[start]
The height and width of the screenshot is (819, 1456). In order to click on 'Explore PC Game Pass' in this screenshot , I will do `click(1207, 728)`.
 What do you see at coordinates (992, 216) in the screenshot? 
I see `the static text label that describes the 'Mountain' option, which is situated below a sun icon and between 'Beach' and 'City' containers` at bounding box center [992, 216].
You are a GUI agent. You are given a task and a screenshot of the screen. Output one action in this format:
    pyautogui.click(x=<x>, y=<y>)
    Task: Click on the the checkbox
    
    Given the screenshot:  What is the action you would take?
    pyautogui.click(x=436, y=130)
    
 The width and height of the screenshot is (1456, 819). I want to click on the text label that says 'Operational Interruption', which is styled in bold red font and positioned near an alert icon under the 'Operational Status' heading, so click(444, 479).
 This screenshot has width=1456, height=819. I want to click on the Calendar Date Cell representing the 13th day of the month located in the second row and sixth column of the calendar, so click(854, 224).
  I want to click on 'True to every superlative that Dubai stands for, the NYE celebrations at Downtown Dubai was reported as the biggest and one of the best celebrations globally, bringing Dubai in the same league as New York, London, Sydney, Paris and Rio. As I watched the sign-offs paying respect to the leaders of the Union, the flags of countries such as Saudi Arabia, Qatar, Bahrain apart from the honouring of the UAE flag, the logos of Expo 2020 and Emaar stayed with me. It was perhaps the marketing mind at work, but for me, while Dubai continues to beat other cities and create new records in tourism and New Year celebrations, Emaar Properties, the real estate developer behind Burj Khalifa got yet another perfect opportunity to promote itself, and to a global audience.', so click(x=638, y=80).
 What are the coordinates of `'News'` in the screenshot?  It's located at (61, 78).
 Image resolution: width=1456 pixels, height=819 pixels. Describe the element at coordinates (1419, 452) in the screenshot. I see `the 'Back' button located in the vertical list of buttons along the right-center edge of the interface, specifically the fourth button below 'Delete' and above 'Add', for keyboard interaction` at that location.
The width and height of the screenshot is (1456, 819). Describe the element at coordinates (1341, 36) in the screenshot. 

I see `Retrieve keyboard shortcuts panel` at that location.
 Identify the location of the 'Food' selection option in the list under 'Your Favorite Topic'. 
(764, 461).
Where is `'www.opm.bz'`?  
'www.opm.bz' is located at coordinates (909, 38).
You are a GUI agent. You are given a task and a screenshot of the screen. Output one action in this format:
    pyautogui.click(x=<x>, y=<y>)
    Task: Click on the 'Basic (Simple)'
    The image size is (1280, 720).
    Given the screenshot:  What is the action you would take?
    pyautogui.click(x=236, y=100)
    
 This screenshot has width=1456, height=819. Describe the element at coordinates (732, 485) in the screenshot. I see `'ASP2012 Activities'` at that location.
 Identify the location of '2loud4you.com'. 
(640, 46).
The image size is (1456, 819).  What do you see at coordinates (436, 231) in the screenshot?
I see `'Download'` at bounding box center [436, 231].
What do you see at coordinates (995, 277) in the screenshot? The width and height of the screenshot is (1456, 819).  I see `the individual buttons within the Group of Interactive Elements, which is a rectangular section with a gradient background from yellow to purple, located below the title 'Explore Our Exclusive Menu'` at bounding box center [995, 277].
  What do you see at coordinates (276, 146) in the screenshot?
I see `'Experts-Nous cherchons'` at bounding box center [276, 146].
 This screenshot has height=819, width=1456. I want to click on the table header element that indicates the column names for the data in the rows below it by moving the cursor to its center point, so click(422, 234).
[end]
§ Written exercise: Please copy the records word for word, starting at the first line and ending at the line that contains "I want to click on 'True".

§ Final result:
The height and width of the screenshot is (819, 1456). In order to click on 'Explore PC Game Pass' in this screenshot , I will do `click(1207, 728)`.
 What do you see at coordinates (992, 216) in the screenshot? 
I see `the static text label that describes the 'Mountain' option, which is situated below a sun icon and between 'Beach' and 'City' containers` at bounding box center [992, 216].
You are a GUI agent. You are given a task and a screenshot of the screen. Output one action in this format:
    pyautogui.click(x=<x>, y=<y>)
    Task: Click on the the checkbox
    
    Given the screenshot:  What is the action you would take?
    pyautogui.click(x=436, y=130)
    
 The width and height of the screenshot is (1456, 819). I want to click on the text label that says 'Operational Interruption', which is styled in bold red font and positioned near an alert icon under the 'Operational Status' heading, so click(444, 479).
 This screenshot has width=1456, height=819. I want to click on the Calendar Date Cell representing the 13th day of the month located in the second row and sixth column of the calendar, so click(854, 224).
  I want to click on 'True to every superlative that Dubai stands for, the NYE celebrations at Downtown Dubai was reported as the biggest and one of the best celebrations globally, bringing Dubai in the same league as New York, London, Sydney, Paris and Rio. As I watched the sign-offs paying respect to the leaders of the Union, the flags of countries such as Saudi Arabia, Qatar, Bahrain apart from the honouring of the UAE flag, the logos of Expo 2020 and Emaar stayed with me. It was perhaps the marketing mind at work, but for me, while Dubai continues to beat other cities and create new records in tourism and New Year celebrations, Emaar Properties, the real estate developer behind Burj Khalifa got yet another perfect opportunity to promote itself, and to a global audience.', so click(x=638, y=80).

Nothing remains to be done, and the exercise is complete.